In 1949, when he was 24, Stevenson signed on with The Toronto Daily Star on the understanding that he could get inside what was now suddenly called Red China. He was one of the first westerners to report at close range the aftermath of Mao Tse-tung’s revolution. This led to his first book, The Yellow Wind: Travels in and Around China, and to a long career in the Far East, Africa, India and the Middle East—locales he has since been turning to good account in a series of increasingly successful nonfiction books and more recently in fiction as well.

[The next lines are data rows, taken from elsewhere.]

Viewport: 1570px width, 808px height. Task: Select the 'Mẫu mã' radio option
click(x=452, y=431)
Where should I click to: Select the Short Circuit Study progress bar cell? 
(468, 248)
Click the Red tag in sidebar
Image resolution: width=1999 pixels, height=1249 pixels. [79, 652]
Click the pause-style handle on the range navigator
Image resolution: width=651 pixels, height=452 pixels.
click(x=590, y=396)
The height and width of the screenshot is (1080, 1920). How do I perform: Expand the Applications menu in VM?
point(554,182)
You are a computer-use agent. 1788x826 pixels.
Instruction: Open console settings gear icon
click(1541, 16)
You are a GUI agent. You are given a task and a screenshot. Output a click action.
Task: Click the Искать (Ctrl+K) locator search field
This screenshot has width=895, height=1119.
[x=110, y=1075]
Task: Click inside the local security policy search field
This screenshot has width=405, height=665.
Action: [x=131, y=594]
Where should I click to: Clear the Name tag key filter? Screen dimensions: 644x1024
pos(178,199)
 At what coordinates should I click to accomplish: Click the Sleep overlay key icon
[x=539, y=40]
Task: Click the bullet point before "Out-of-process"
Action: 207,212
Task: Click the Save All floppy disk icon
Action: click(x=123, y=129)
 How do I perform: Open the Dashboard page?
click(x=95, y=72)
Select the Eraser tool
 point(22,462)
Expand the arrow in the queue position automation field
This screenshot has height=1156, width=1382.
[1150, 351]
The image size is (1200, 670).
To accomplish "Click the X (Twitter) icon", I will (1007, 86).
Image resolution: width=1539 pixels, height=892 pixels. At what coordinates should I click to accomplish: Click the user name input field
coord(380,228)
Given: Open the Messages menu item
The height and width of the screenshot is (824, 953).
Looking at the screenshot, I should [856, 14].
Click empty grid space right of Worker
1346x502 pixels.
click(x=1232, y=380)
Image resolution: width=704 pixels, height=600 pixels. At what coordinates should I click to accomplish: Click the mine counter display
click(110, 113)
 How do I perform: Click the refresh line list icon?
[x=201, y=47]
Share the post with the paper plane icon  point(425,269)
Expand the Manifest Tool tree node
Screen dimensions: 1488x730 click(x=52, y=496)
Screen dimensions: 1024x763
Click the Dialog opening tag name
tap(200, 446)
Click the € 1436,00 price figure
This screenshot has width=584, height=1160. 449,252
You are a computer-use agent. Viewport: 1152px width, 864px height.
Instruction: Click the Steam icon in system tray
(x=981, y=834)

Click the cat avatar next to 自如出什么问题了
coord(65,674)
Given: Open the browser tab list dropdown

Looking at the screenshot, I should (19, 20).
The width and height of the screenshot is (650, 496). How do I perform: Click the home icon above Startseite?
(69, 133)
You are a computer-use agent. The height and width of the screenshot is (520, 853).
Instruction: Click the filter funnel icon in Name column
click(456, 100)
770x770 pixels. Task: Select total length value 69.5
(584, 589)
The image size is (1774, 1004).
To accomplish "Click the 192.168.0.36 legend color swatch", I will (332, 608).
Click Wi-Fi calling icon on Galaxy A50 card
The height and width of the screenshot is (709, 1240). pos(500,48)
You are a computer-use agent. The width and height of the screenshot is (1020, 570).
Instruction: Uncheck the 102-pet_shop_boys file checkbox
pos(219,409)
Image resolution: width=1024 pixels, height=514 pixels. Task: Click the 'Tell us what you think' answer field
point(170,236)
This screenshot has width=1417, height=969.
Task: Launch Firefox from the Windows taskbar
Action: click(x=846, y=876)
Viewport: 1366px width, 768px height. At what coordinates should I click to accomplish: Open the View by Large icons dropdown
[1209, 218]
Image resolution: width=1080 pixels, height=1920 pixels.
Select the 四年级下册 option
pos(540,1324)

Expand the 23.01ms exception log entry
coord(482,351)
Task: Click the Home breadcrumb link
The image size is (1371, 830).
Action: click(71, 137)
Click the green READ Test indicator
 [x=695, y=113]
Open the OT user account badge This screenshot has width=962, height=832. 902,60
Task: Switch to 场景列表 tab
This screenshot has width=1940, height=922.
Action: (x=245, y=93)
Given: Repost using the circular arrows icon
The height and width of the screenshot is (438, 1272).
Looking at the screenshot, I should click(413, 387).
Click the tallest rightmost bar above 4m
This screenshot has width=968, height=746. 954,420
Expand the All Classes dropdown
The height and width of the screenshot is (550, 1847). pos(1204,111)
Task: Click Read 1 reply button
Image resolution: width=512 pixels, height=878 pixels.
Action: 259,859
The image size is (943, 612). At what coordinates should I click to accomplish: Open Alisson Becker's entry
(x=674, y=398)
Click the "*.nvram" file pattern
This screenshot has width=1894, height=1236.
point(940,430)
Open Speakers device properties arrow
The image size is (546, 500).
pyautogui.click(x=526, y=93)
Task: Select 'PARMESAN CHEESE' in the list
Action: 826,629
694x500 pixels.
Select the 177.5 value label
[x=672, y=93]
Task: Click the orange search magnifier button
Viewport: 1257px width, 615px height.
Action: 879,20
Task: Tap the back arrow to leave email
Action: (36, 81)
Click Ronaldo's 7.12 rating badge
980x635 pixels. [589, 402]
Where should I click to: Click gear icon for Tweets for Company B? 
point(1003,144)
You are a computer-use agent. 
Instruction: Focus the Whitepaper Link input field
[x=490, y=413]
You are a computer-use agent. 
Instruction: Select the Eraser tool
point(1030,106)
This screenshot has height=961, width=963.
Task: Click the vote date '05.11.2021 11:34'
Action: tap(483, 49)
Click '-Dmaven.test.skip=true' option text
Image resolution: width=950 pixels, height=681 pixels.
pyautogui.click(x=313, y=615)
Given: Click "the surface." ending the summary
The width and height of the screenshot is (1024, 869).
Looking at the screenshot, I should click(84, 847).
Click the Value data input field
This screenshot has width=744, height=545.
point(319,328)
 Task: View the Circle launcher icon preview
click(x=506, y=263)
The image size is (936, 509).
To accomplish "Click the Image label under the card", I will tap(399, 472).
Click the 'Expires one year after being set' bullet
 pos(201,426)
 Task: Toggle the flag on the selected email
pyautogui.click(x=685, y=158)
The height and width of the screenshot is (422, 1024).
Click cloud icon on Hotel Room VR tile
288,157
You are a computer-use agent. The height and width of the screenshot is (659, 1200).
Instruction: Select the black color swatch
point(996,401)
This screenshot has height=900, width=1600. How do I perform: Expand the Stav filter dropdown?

“And then one day in 1956 I got back to Hong Kong from the mainland, picked up a copy of The South China Morning Post and saw a brief paragraph saying that H.C. Hindmarsh was dead.” Hindmarsh was the Star’s legendary editor. Although the two men had never actually met, they had enjoyed a good relationship based on memos (“Should we see Tito about Stalin?” “Yes, please. [ signed ] HCH”).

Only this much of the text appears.